0

i want to find approx median in unsorted list,i know two algorithm

algorithm 1- quickselect

algorithm 2- Median of medians

i can't use quickselect in my project because it take O(n^2) in worst case. i heard about Median of medians,but my colleagues suggest that it takes O(n) with some constant factor.therefore its time complexity is Cn and constant factor is is large compare to quickselect. i want to know what is the constant factor associated with Median of medians ?and why Median of medians not use pseudo median of 9 element ?
or is their any other algorithm to find approx median in linear time O(n) ?

asd
  • 215
  • 3
  • 9
  • see http://stackoverflow.com/questions/9489061/understanding-median-of-medians-algorithm – Aseem Goyal Feb 18 '14 at 12:50
  • possible duplicate of [Finding the median of an unsorted array](http://stackoverflow.com/questions/10662013/finding-the-median-of-an-unsorted-array) – Jim Mischel Feb 18 '14 at 14:19
  • 1
    You're asking 3 rather distinct questions - it would probably be better to separate these into 3 different questions, because asking multiple questions in a question doesn't really work in the [so] format (there's already an answer for the last, so that would be the obvious choice to leave in this question). [Wikipedia](http://en.wikipedia.org/wiki/Median_of_medians) answers your second question, assuming you understand it.

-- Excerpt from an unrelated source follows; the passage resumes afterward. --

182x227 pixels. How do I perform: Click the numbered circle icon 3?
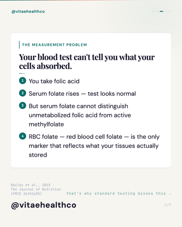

The first two questions would probably both be better suited on [cs.se], but might both require a bit of work on your part to try to figure it out yourself. – Bernhard Barker Feb 18 '14 at 16:01

1 Answers1

0

Although I wouldn't be quick to discard quickselect, since its worst-case performance is greatly improbable with properly-chosen pivots...

Perhaps introselect:

Introselect (short for "introspective selection") is a selection algorithm that is a hybrid of quickselect and median of medians which has fast average performance and optimal worst-case performance.

Introselect works by optimistically starting out with quickselect and only switching to the worst-time linear algorithm if it recurses too many times without making sufficient progress. The switching strategy is the main technical content of the algorithm. Simply limiting the recursion to constant depth is not good enough, since this would make the algorithm switch on all sufficiently large lists. Musser discusses a couple of simple approaches:

  • Keep track of the list of sizes of the subpartitions processed so far. If at any point k recursive calls have been made without halving the list size, for some small positive k, switch to the worst-case linear algorithm.
  • Sum the size of all partitions generated so far. If this exceeds the list size times some small positive constant k, switch to the worst-case linear algorithm. This sum is easy to track in a single scalar variable.

Both approaches limit the recursion depth to k ⌈log n⌉ = O(log n) and the total running time to O(n).

Bernhard Barker
  • 54,589
  • 14
  • 104
  • 138